---- The records

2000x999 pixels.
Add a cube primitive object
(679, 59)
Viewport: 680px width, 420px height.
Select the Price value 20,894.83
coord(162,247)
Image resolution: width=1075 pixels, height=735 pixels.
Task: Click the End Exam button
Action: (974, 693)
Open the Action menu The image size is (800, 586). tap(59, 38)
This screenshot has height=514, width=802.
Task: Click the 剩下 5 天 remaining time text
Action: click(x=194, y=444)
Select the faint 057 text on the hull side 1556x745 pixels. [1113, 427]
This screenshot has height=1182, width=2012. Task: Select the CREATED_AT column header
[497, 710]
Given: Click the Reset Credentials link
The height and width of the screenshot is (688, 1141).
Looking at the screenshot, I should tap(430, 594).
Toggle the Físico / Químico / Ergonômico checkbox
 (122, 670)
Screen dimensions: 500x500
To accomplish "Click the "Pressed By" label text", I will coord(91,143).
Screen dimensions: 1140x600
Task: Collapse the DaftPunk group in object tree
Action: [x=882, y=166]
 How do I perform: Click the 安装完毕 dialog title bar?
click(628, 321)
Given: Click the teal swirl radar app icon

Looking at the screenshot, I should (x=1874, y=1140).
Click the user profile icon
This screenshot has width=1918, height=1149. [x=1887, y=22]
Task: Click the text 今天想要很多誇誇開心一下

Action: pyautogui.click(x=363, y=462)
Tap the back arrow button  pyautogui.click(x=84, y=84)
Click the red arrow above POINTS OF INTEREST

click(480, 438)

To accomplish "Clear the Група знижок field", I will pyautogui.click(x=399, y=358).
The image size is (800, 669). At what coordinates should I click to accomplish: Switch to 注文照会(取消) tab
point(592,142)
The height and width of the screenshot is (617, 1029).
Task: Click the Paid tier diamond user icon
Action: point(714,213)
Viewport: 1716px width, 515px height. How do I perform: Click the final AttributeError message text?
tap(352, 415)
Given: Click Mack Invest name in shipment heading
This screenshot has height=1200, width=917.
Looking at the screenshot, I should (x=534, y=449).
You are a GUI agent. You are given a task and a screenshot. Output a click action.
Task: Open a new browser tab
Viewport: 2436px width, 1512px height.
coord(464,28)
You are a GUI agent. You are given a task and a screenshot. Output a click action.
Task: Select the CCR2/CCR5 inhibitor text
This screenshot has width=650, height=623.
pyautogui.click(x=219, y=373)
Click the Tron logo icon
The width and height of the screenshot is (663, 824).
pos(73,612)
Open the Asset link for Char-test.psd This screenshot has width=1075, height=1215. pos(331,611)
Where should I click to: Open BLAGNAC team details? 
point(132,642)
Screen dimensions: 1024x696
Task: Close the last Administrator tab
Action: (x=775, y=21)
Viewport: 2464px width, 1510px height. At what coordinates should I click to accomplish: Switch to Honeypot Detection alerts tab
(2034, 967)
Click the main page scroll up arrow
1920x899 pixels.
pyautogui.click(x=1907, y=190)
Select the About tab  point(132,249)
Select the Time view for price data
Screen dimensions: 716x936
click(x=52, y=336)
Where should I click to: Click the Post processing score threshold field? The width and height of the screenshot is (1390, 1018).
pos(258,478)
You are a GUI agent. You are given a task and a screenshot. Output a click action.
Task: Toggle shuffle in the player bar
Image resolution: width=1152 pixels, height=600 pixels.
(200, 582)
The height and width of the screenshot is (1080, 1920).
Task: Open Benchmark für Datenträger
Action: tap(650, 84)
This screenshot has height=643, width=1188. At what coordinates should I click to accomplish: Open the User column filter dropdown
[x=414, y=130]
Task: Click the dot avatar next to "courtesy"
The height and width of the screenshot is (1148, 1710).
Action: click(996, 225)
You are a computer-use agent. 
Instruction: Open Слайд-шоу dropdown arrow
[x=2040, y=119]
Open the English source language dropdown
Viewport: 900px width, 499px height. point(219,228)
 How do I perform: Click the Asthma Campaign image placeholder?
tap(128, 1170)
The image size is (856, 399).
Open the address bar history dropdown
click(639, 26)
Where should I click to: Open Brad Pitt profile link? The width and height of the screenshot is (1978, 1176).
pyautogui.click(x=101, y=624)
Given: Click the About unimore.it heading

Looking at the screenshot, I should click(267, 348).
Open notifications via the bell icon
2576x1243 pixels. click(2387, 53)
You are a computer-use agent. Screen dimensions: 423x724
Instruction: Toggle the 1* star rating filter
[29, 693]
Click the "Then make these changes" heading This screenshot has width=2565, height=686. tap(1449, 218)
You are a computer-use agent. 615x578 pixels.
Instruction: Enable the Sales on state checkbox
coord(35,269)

--------

### Given problem
Output every line of the records above as a JSON list of strings, one string per line, leaving out the blank lines.

### Response to this exercise
[
  "2000x999 pixels.",
  "Add a cube primitive object",
  "(679, 59)",
  "Viewport: 680px width, 420px height.",
  "Select the Price value 20,894.83",
  "coord(162,247)",
  "Image resolution: width=1075 pixels, height=735 pixels.",
  "Task: Click the End Exam button",
  "Action: (974, 693)",
  "Open the Action menu The image size is (800, 586). tap(59, 38)",
  "This screenshot has height=514, width=802.",
  "Task: Click the 剩下 5 天 remaining time text",
  "Action: click(x=194, y=444)",
  "Select the faint 057 text on the hull side 1556x745 pixels. [1113, 427]",
  "This screenshot has height=1182, width=2012. Task: Select the CREATED_AT column header",
  "[497, 710]",
  "Given: Click the Reset Credentials link",
  "The height and width of the screenshot is (688, 1141).",
  "Looking at the screenshot, I should tap(430, 594).",
  "Toggle the Físico / Químico / Ergonômico checkbox",
  " (122, 670)",
  "Screen dimensions: 500x500",
  "To accomplish \"Click the \"Pressed By\" label text\", I will coord(91,143).",
  "Screen dimensions: 1140x600",
  "Task: Collapse the DaftPunk group in object tree",
  "Action: [x=882, y=166]",
  " How do I perform: Click the 安装完毕 dialog title bar?",
  "click(628, 321)",
  "Given: Click the teal swirl radar app icon",
  "Looking at the screenshot, I should (x=1874, y=1140).",
  "Click the user profile icon",
  "This screenshot has width=1918, height=1149. [x=1887, y=22]",
  "Task: Click the text 今天想要很多誇誇開心一下",
  "Action: pyautogui.click(x=363, y=462)",
  "Tap the back arrow button  pyautogui.click(x=84, y=84)",
  "Click the red arrow above POINTS OF INTEREST",
  "click(480, 438)",
  "To accomplish \"Clear the Група знижок field\", I will pyautogui.click(x=399, y=358).",
  "The image size is (800, 669). At what coordinates should I click to accomplish: Switch to 注文照会(取消) tab",
  "point(592,142)",
  "The height and width of the screenshot is (617, 1029).",
  "Task: Click the Paid tier diamond user icon",
  "Action: point(714,213)",
  "Viewport: 1716px width, 515px height. How do I perform: Click the final AttributeError message text?",
  "tap(352, 415)",
  "Given: Click Mack Invest name in shipment heading",
  "This screenshot has height=1200, width=917.",
  "Looking at the screenshot, I should (x=534, y=449).",
  "You are a GUI agent. You are given a task and a screenshot. Output a click action.",
  "Task: Open a new browser tab",
  "Viewport: 2436px width, 1512px height.",
  "coord(464,28)",
  "You are a GUI agent. You are given a task and a screenshot. Output a click action.",
  "Task: Select the CCR2/CCR5 inhibitor text",
  "This screenshot has width=650, height=623.",
  "pyautogui.click(x=219, y=373)",
  "Click the Tron logo icon",
  "The width and height of the screenshot is (663, 824).",
  "pos(73,612)",
  "Open the Asset link for Char-test.psd This screenshot has width=1075, height=1215. pos(331,611)",
  "Where should I click to: Open BLAGNAC team details? ",
  "point(132,642)",
  "Screen dimensions: 1024x696",
  "Task: Close the last Administrator tab",
  "Action: (x=775, y=21)",
  "Viewport: 2464px width, 1510px height. At what coordinates should I click to accomplish: Switch to Honeypot Detection alerts tab",
  "(2034, 967)",
  "Click the main page scroll up arrow",
  "1920x899 pixels.",
  "pyautogui.click(x=1907, y=190)",
  "Select the About tab  point(132,249)",
  "Select the Time view for price data",
  "Screen dimensions: 716x936",
  "click(x=52, y=336)",
  "Where should I click to: Click the Post processing score threshold field? The width and height of the screenshot is (1390, 1018).",
  "pos(258,478)",
  "You are a GUI agent. You are given a task and a screenshot. Output a click action.",
  "Task: Toggle shuffle in the player bar",
  "Image resolution: width=1152 pixels, height=600 pixels.",
  "(200, 582)",
  "The height and width of the screenshot is (1080, 1920).",
  "Task: Open Benchmark für Datenträger",
  "Action: tap(650, 84)",
  "This screenshot has height=643, width=1188. At what coordinates should I click to accomplish: Open the User column filter dropdown",
  "[x=414, y=130]",
  "Task: Click the dot avatar next to \"courtesy\"",
  "The height and width of the screenshot is (1148, 1710).",
  "Action: click(996, 225)",
  "You are a computer-use agent. ",
  "Instruction: Open Слайд-шоу dropdown arrow",
  "[x=2040, y=119]",
  "Open the English source language dropdown",
  "Viewport: 900px width, 499px height. point(219,228)",
  " How do I perform: Click the Asthma Campaign image placeholder?",
  "tap(128, 1170)",
  "The image size is (856, 399).",
  "Open the address bar history dropdown",
  "click(639, 26)",
  "Where should I click to: Open Brad Pitt profile link? The width and height of the screenshot is (1978, 1176).",
  "pyautogui.click(x=101, y=624)",
  "Given: Click the About unimore.it heading",
  "Looking at the screenshot, I should click(267, 348).",
  "Open notifications via the bell icon",
  "2576x1243 pixels. click(2387, 53)",
  "You are a computer-use agent. Screen dimensions: 423x724",
  "Instruction: Toggle the 1* star rating filter",
  "[29, 693]",
  "Click the \"Then make these changes\" heading This screenshot has width=2565, height=686. tap(1449, 218)",
  "You are a computer-use agent. 615x578 pixels.",
  "Instruction: Enable the Sales on state checkbox",
  "coord(35,269)"
]